Did you perhaps mean $z-\bar z$?
The notation $\bar z$ is the so called complex conjugate of $z$, which is $\bar z = r(\cos x-i\sin x)$.

No it is not z minus its conjugate. it is z minus (1 over z).

araz said:
No it is not z minus its conjugate. it is z minus (1 over z).
Then it is not the case.
Consider for instance $z=2$. Then we get $2-\frac 12=\frac 32\ne i\cdot 2\cdot \sin 0=0$.

Your example makes sense, but that is a question in a book. Does it matter that z is in polar form?

No Polar form is just another way to write a complex number. It does not affect calculations.
Likely there is a typo in the book then.

Yes there must be an error. Thank you for that.

## 1. What is the formula for finding z-(1/z)?

The formula for finding z-(1/z) is z=r(cosx+isinx) - 1/z.

## 2. How do you find the value of z in the equation z-(1/z)?

To find the value of z, you need to know the values of r, cosx, and sinx, and then plug them into the formula z=r(cosx+isinx) - 1/z.
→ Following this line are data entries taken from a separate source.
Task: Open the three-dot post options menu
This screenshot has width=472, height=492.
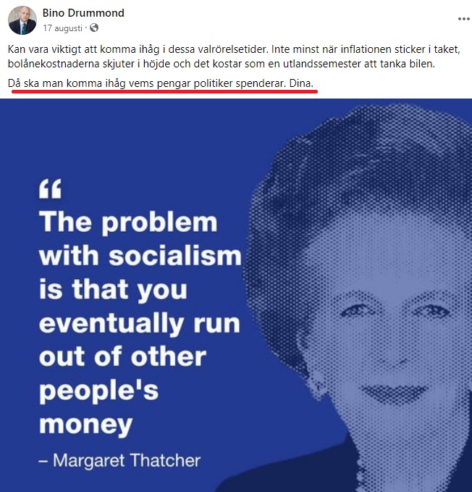Action: tap(463, 19)

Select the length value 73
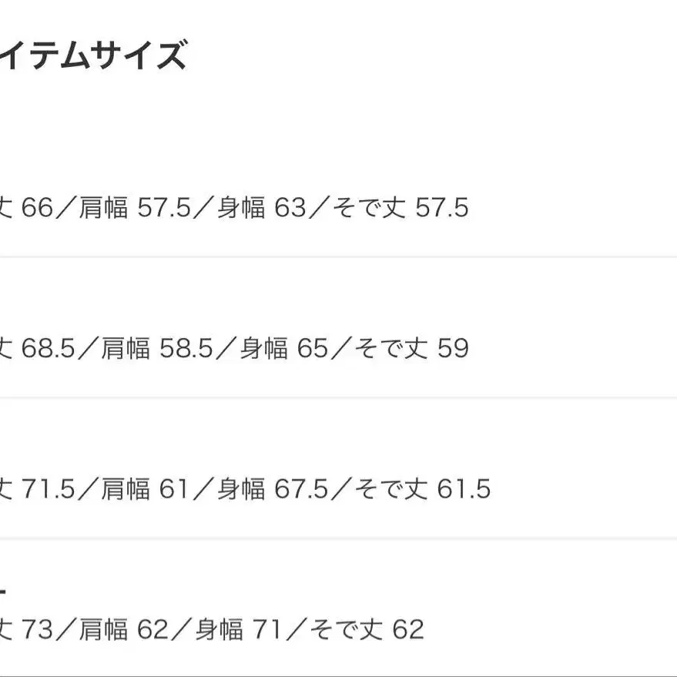(35, 629)
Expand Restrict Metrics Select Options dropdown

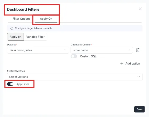75,77
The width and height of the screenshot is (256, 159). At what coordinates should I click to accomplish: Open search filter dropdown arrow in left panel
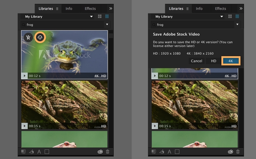coord(107,25)
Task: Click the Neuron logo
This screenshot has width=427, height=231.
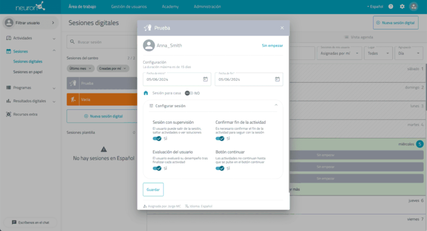Action: tap(30, 7)
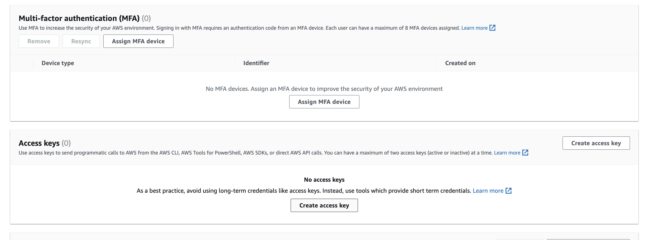Click column divider between Identifier and Created on
Viewport: 652px width, 240px height.
[x=436, y=63]
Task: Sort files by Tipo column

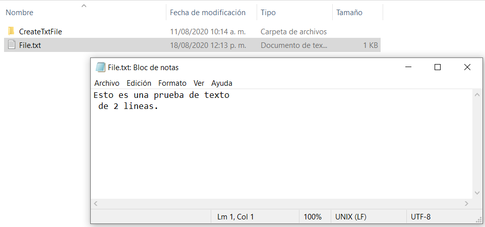Action: [268, 13]
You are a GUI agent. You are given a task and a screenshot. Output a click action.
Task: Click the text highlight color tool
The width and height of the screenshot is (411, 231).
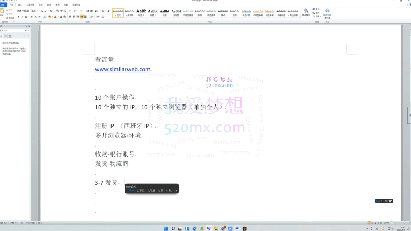[x=50, y=17]
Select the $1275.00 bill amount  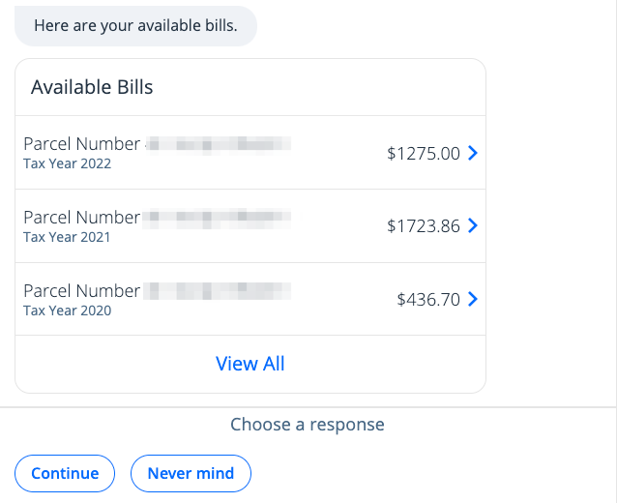[x=423, y=153]
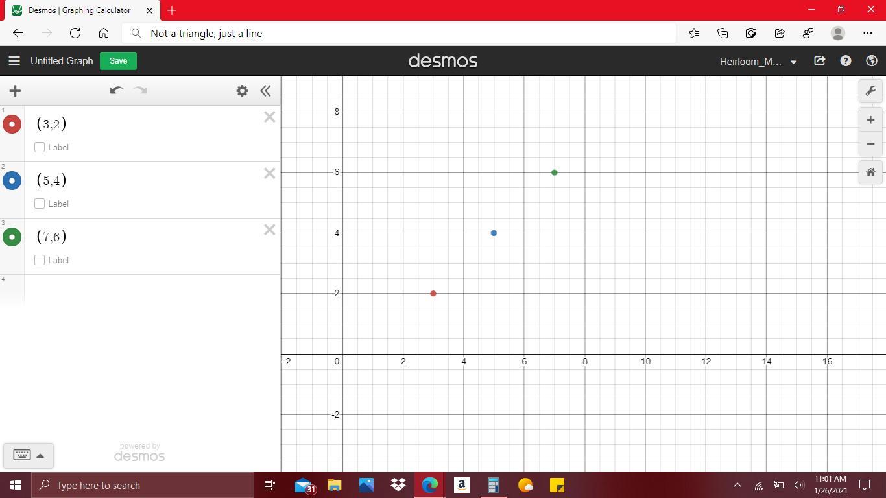Zoom in on the graph

(870, 119)
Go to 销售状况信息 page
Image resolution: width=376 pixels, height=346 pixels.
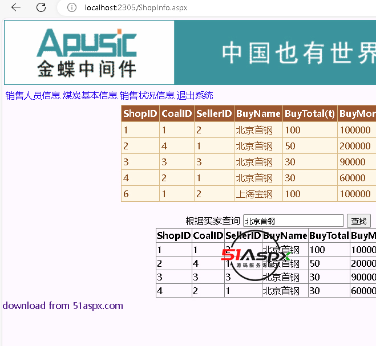pyautogui.click(x=147, y=95)
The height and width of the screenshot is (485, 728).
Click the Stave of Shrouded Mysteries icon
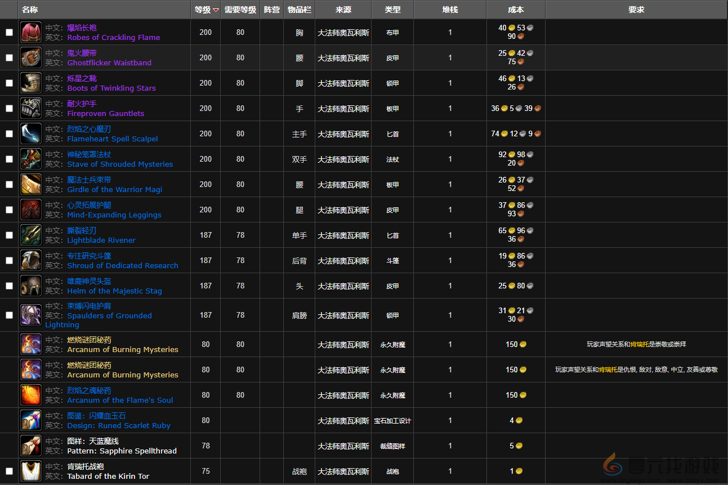31,159
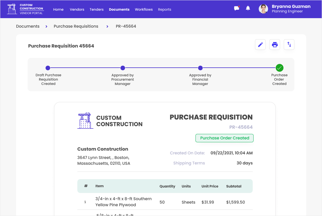Open the Reports page
The image size is (322, 216).
(164, 10)
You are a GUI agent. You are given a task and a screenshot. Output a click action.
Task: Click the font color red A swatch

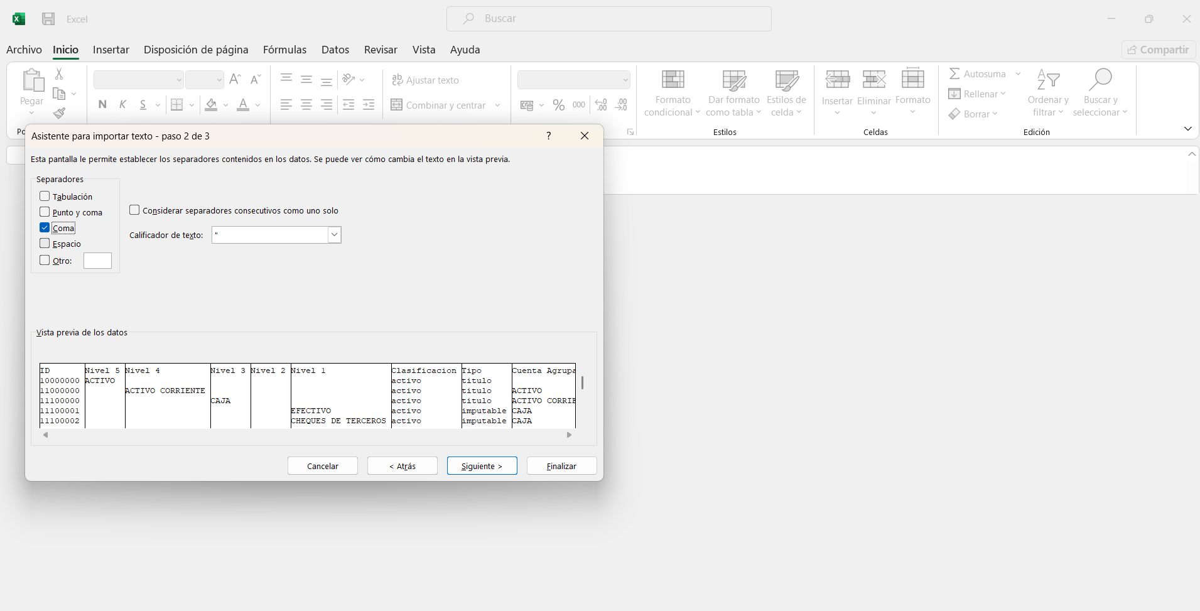click(x=243, y=105)
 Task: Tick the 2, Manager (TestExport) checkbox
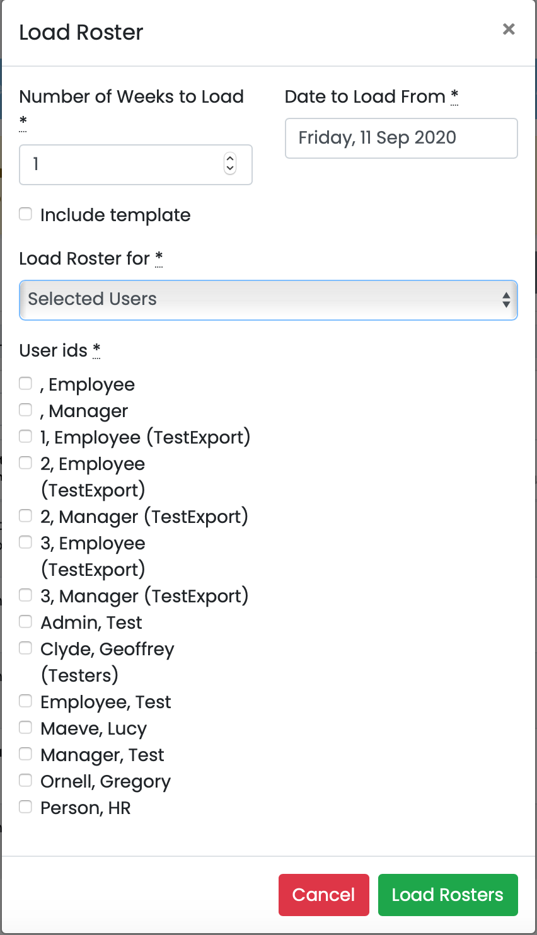click(x=26, y=515)
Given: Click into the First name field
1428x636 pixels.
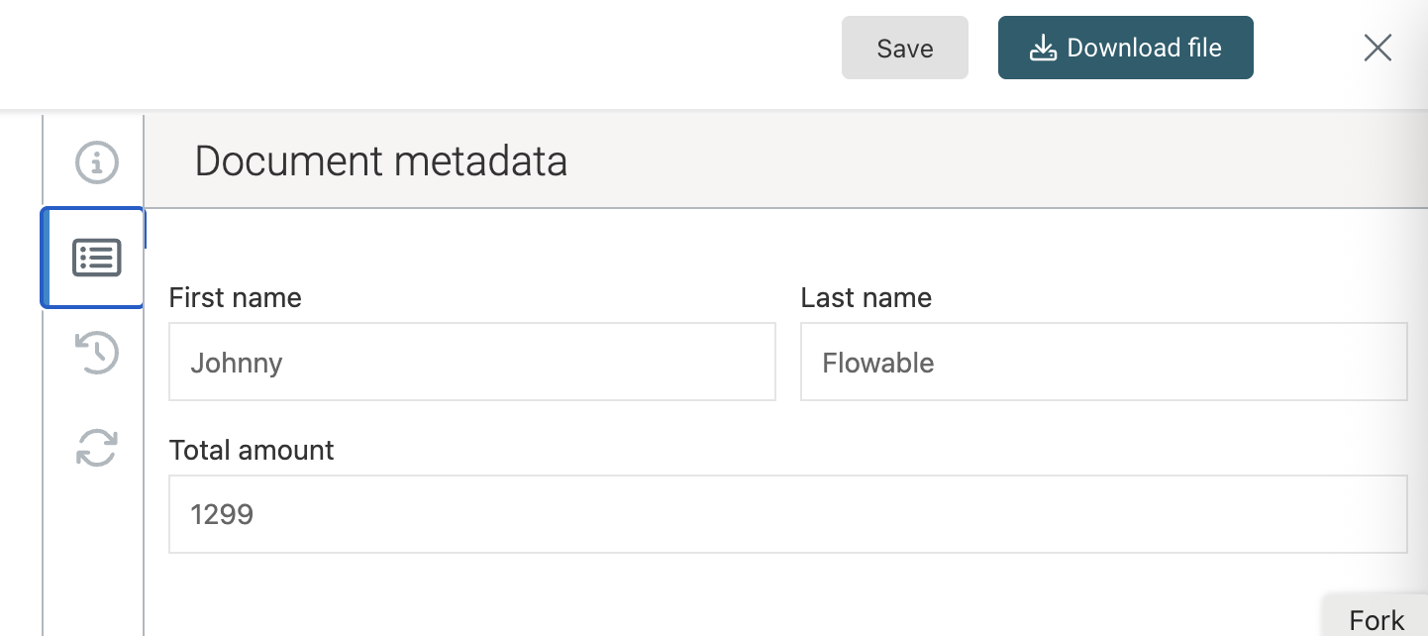Looking at the screenshot, I should pos(471,362).
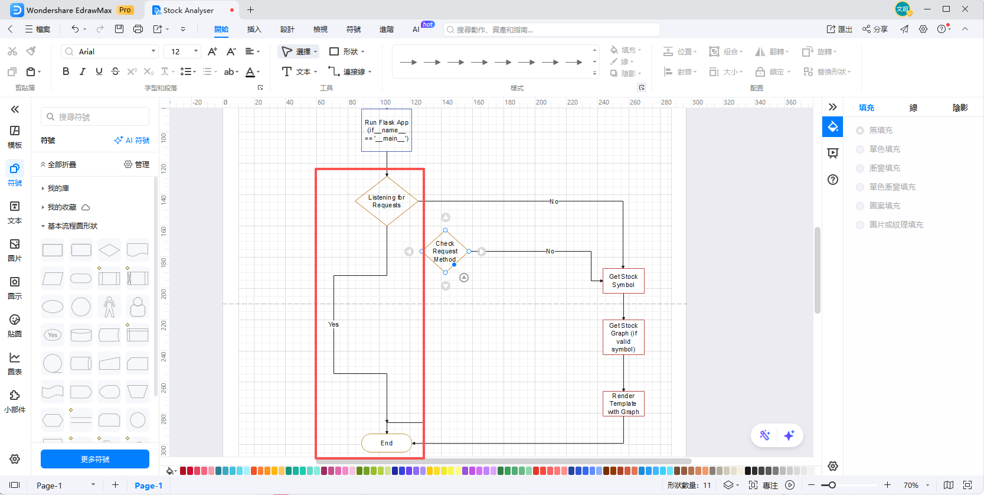984x495 pixels.
Task: Click the Save icon in toolbar
Action: click(119, 29)
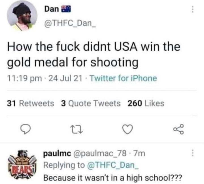View the 3 Quote Tweets
The width and height of the screenshot is (204, 184).
click(91, 103)
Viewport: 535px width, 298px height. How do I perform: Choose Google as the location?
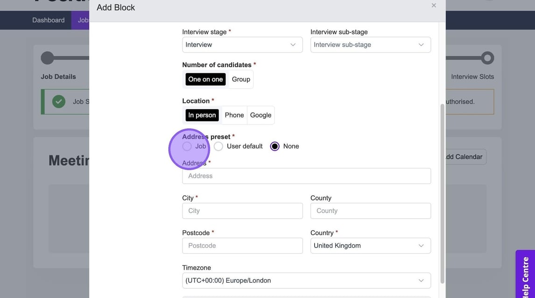tap(260, 115)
## 3. Can you explain the concept of z-(1/z)?

Z-(1/z) is a complex number that is obtained by subtracting the reciprocal of z from z. It is a common operation in complex number arithmetic and is used in various applications in mathematics and engineering.

## 4. What is the significance of finding z-(1/z)?

Finding z-(1/z) can help in simplifying complex expressions and solving equations involving complex numbers. It is also used in analyzing circuits, signal processing, and other mathematical and scientific fields.

## 5. Are there any special cases to consider when finding z-(1/z)?

Yes, there are a few special cases to consider, such as when z=0 or when the value of z is purely real or purely imaginary. In these cases, the formula for z-(1/z) may need to be modified or the result may be undefined.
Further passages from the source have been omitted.